First line treatments for irritable bowel syndrome include removal of the offending foodstuffs from the diet and the prescription of medication for such symptoms as constipation, diarrhea, and abdominal spasms. Should these not work, low dose anti-depressants including SSRIs and Amitriptyline may be used. This study named ATLANTIS compared Amitriptyline with placebo in patients who had not responded to dietary and simple prescriptions for symptoms.

The study took place in England over 55 practices. Patients described their symptoms as moderate to severe. The average age was 49 and 68% were female. 232 patients were randomised to take the active drug and the other 231 took and identical placebo for six months. The dose was 10mg in the evening increasing to two or three a day depending on symptom control and side effects. Dietary advice from the GPs continued. 338 patients completed the whole six months trial, 75% of the active drug group and 71% of the placebo group. A questionnaire was given to assess symptoms towards the completion of the study.

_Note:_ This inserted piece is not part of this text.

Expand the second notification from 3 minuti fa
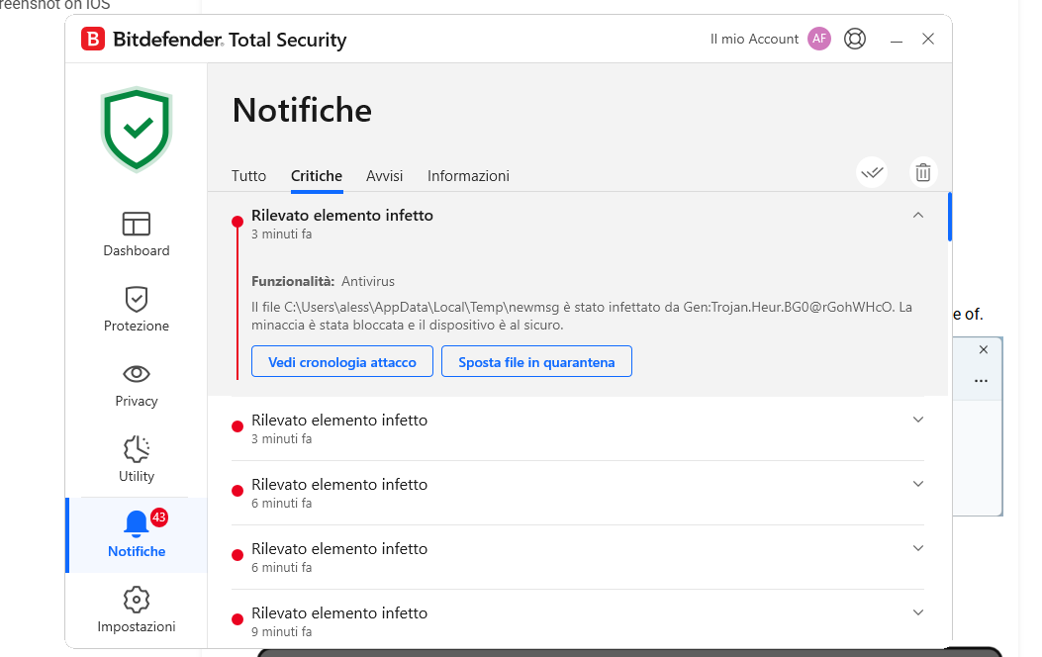 coord(918,420)
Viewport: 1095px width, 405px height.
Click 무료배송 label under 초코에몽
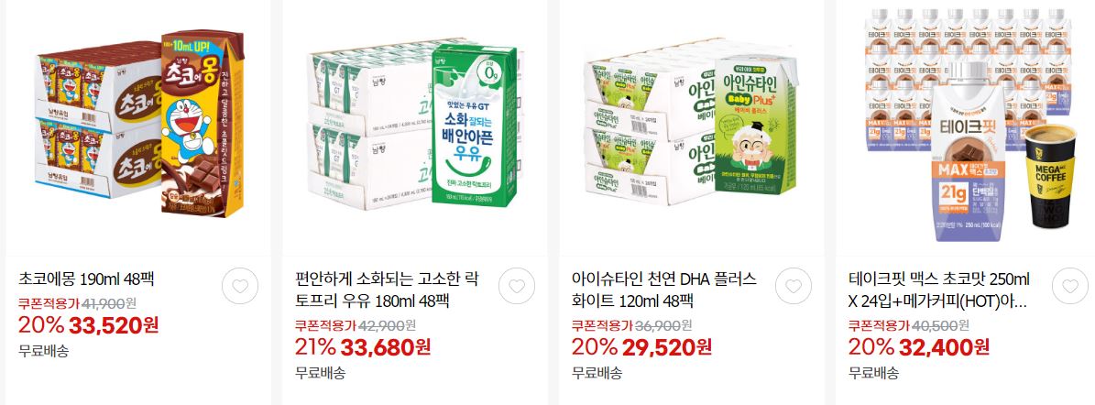pyautogui.click(x=43, y=351)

The Amitriptyline group score for symptoms improved by 99 points compared to 69 points in the placebo group. 61% of the active group reported relief from their symptoms compared to 45% in the placebo group. 58% of the active group thought the treatment was acceptable, compared to 47% in the placebo group. The anxiety, depression, work and social adjustment scores were similar in each group. 20% of the active drug group dropped out of the study compared to 26% in the placebo group.

The active drug users had more of a dry mouth and drowsiness but less insomnia than the active group. There were two “serious” adverse effects in the active group, compared to three in the placebo group. At six months 74% of the active group were still on the medication compared to 68% of the placebo group.

The researchers have said that this is the largest ever trial of Amitriptyline in irritable bowel syndrome. The drug is cheap, reduces symptom severity, is safe and is well tolerated. They hope that this drug will be considered more often for this debilitating condition.

My comment: a low carb diet with removal of wheat from the diet can also improve irritable bowel syndrome and acid reflux.